Obesity and Remission Rates in Japanese Patients With Rheumatoid Arthritis Requiring Anti-Tumor Necrosis Factor Alpha Therapy
Kenji YAMAZAKI1, Etsuji SUZUKI2,3, Ryuhei ISHIHARA1, Toshiaki MIYAMOTO1
1Department of Rheumatology, Seirei Hamamatsu General Hospital, Shizuoka, Japan
2Department of Epidemiology, Graduate School of Medicine, Dentistry and Pharmaceutical Sciences, Okayama University, Okayama, Japan
3Department of Epidemiology, Harvard T.H. Chan School of Public Health, Boston, MA, United States
Keywords: Anti-tumor necrosis factor alpha, Japanese, obesity, remission, rheumatoid arthritis
Objectives: This study aims to determine if obesity is a risk factor for a poor response to anti-tumor necrosis factor alpha (anti-TNFα) therapy in Japanese patients with rheumatoid arthritis (RA) using the appropriate body mass index (BMI) cut-off points for Asian populations.
Patients and methods: This retrospective cohort study evaluated 382 outpatients with RA (98 males, 284 females; mean age 54.2 years; range, 18 to 84 years) who had received anti-TNFα therapy between May 2009 and July 2017. Patients were classified according to BMI at baseline as follows: <18.5 kg/m2 (underweight), 18.5-23.0 kg/m2 (normal weight), 23.0-27.5 kg/m2 (overweight), and ≥27.5 kg/m2 (obese).

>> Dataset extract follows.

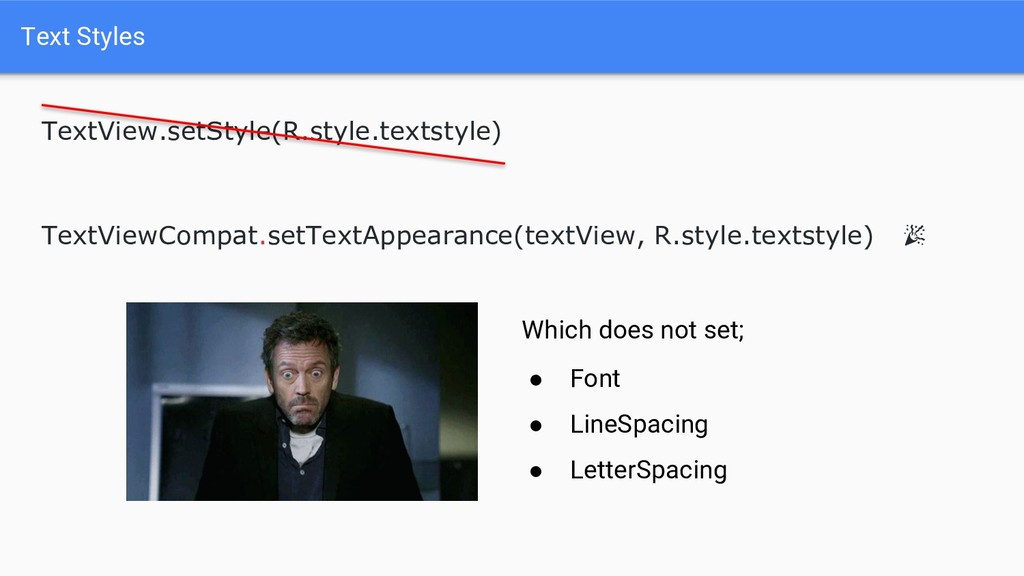This screenshot has height=576, width=1024.
Task: Click the word TextViewCompat
Action: pos(150,235)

The response variable was defined as Simplified Disease Activity Index (SDAI) remission after 12 months. We estimated odds ratios (ORs) and their 95% confidence intervals (CIs) for poor response to the therapy.
Results: After 87 patients were excluded, 183 (62.0%) of 295 had reached remission at the 12-month follow-up. Compared with normal-weight patients, the multivariate OR for poor response of obese patients was 2.2 (95% CI: 0.5-9.4). Adjusting for the baseline SDAI score, the corresponding OR was 1.8 (0.4-7.6).

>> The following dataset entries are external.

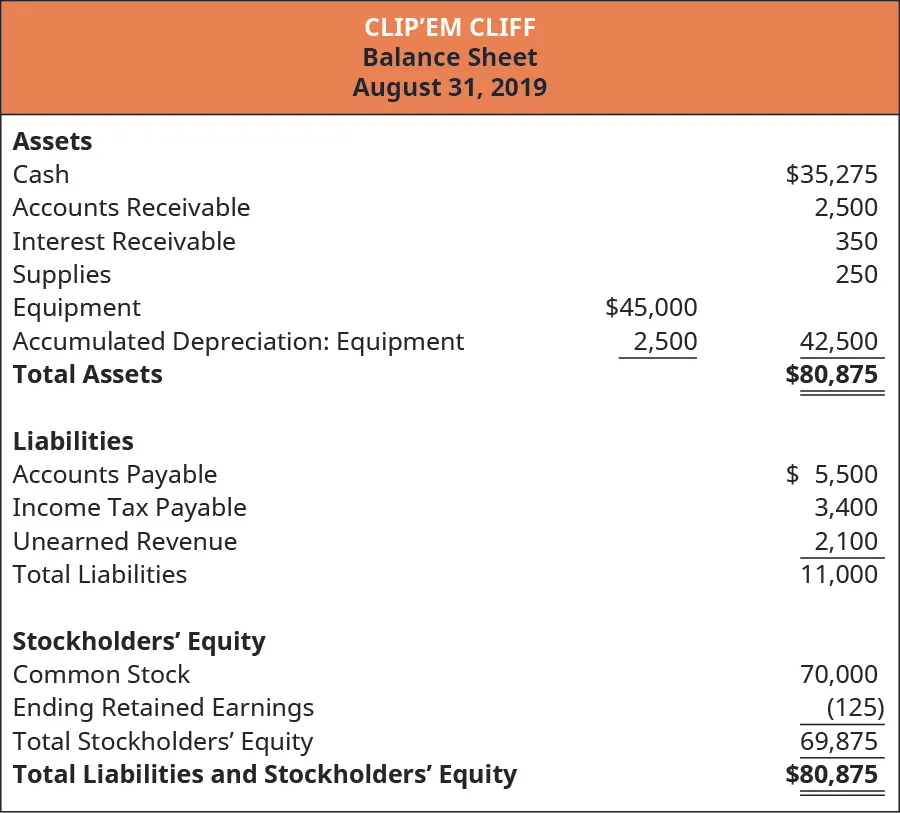Click the Accumulated Depreciation: Equipment label
The height and width of the screenshot is (813, 900).
click(238, 342)
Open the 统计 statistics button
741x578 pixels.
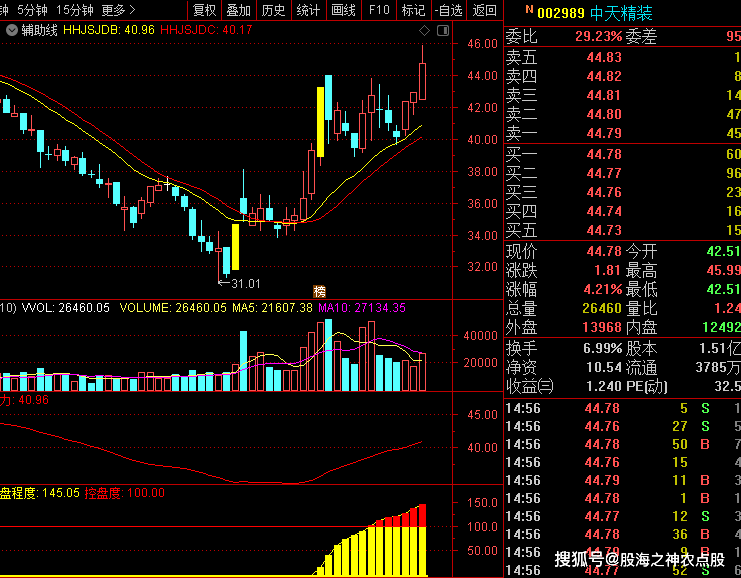point(308,10)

Conclusion: We found no statistically significant association between obesity and poor response to anti-TNFα therapy in Japanese patients with RA. Because this may partly be due to the limited statistical power of our study, further research is warranted to examine the possible effect modification across countries.